SHORT EXERCISE A:
Retype the entries from the line containing "Select the Monthly radio button" through the end of the entries, including both of those lines. Leave the pictures out of your answer.
━━━ PASSAGE TO READ
You might have to go see a lawyer at the very least. Because it sounds like he's saying "You get nothing." and that's just not the way it works in reality. Maybe he's trying to 'haggle' with you- starting with you get nothing, and basically being a pr*ck until you cave and end up with a quarter of what you're entitled to.

 

A lot of lawyers will do a first appointment free or cheap, at the very least it wouldn't hurt to get some idea of what the 'legal reality' of the situation is; which is always a much different thing from the 'emotional reality'.

Posted

A step between do it yourselves and litigation is attorney-led mediation. You find an attorney (who can't represent either of you in the divorce and remains neutral) who will help you two mediate a settlement.

 

My ex and I did this and it worked well. A skillful mediator will be able to handle the inherent power struggles that happen at this time, and will also be able to give each of you guidance of what the courts would see as reasonable and how the court might typically rule on something. They can also help you two by creatively identifying additional alternatives that might work better than what you've already thought of.
━━━━━━
━━━ RECORD SET
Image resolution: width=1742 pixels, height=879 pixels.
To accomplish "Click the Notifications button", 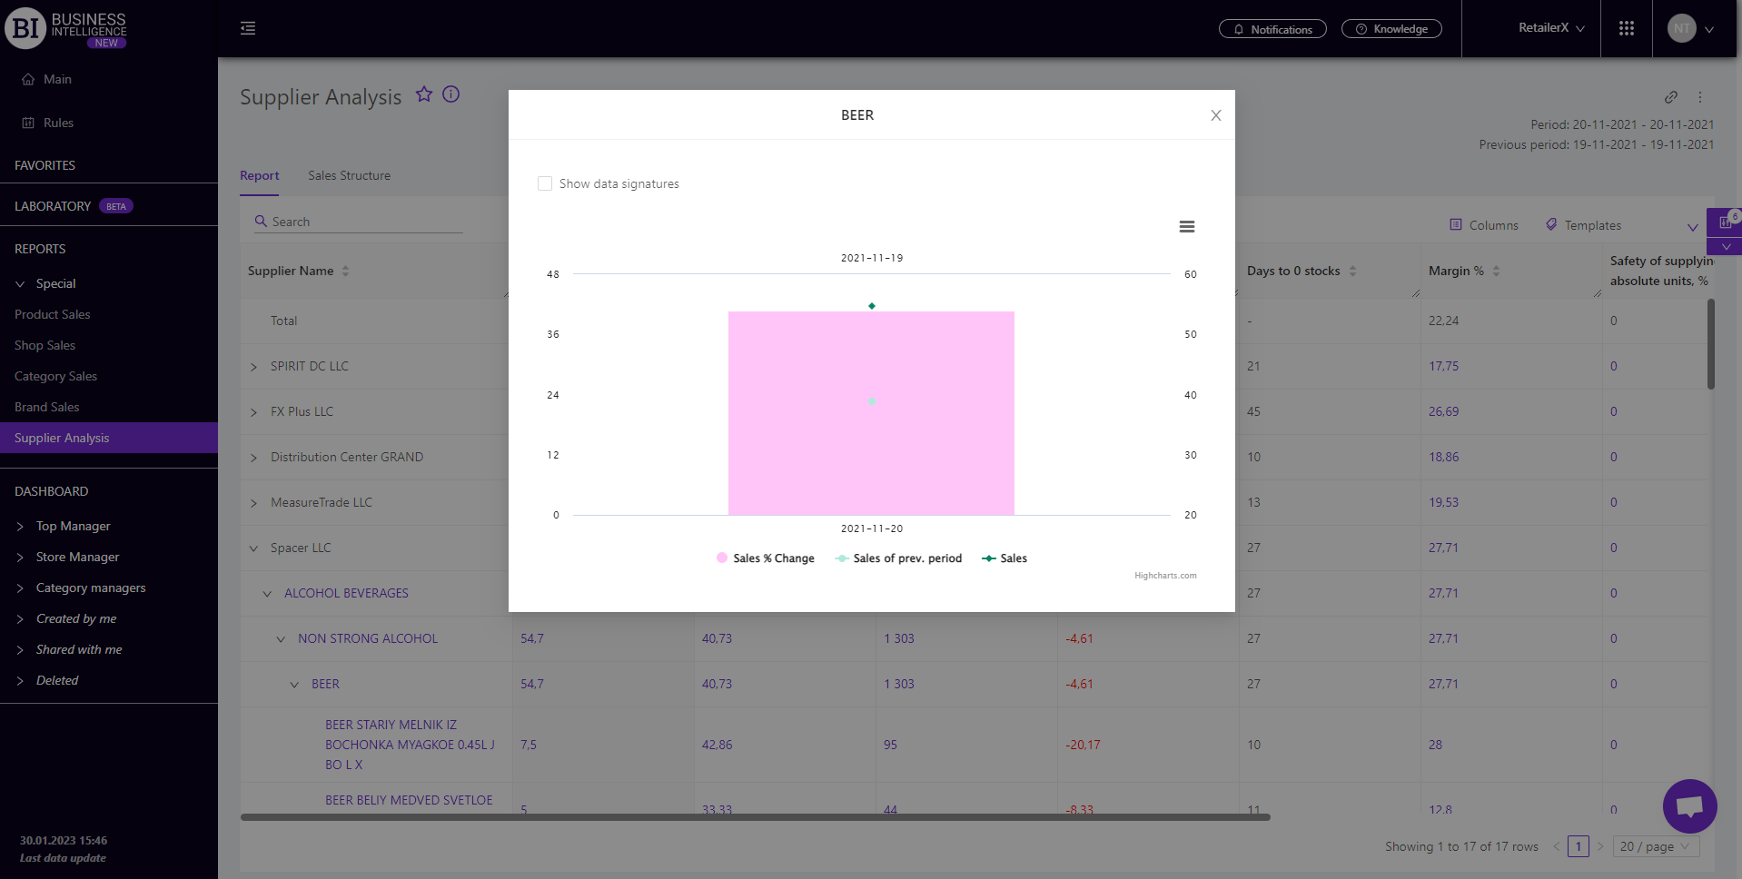I will pos(1272,29).
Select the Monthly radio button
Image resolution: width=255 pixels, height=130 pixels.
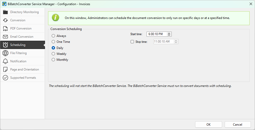pos(53,60)

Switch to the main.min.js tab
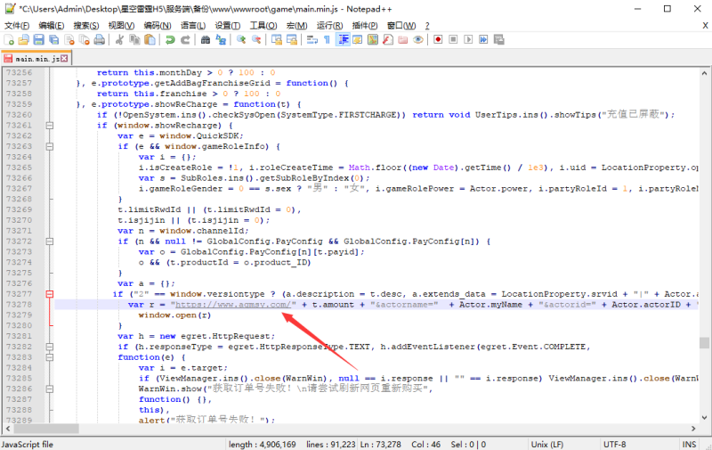(x=36, y=59)
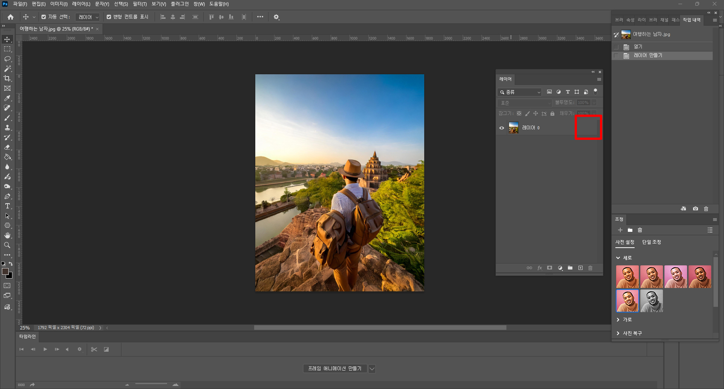Image resolution: width=724 pixels, height=389 pixels.
Task: Select the Lasso tool
Action: [7, 59]
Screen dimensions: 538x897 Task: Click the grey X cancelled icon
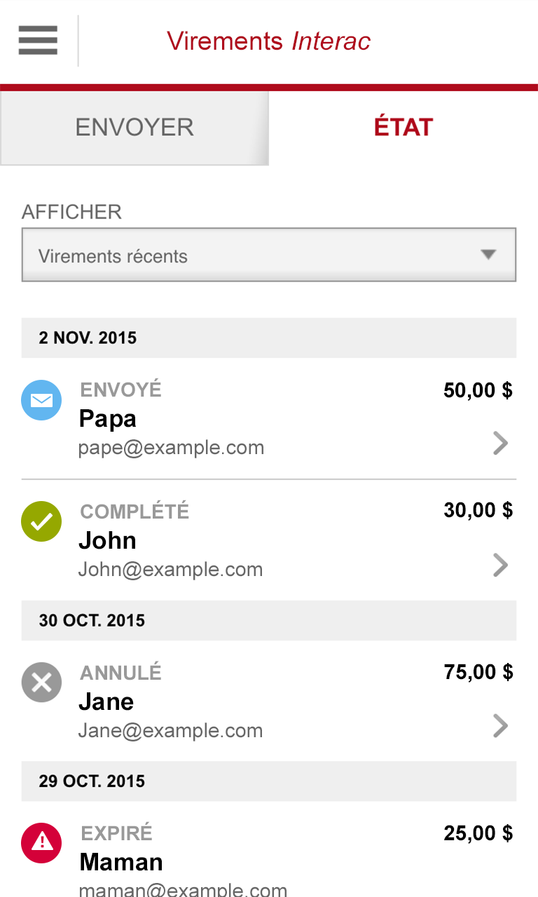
━━━━━━
SHORT EXERCISE B:
Answer these questions about the passage on divorce options:
(i) What does the passage say many lawyers will do for a first appointment?
(ii) In attorney-led mediation, whom can the attorney not represent in the divorce?
(iii) According to the passage, what is the "legal reality" always much different from?

EXERCISE RESPONSE A:
Select the Monthly radio button
Image resolution: width=255 pixels, height=130 pixels.
pos(53,60)

Switch to the main.min.js tab
(x=36, y=59)
Image resolution: width=724 pixels, height=389 pixels.
Task: Select the Lasso tool
Action: [7, 59]
Screen dimensions: 538x897 Task: Click the grey X cancelled icon

EXERCISE RESPONSE B:
(i) They will do it free or cheap.
(ii) The attorney cannot represent either of the two people in the divorce.
(iii) It is always much different from the "emotional reality."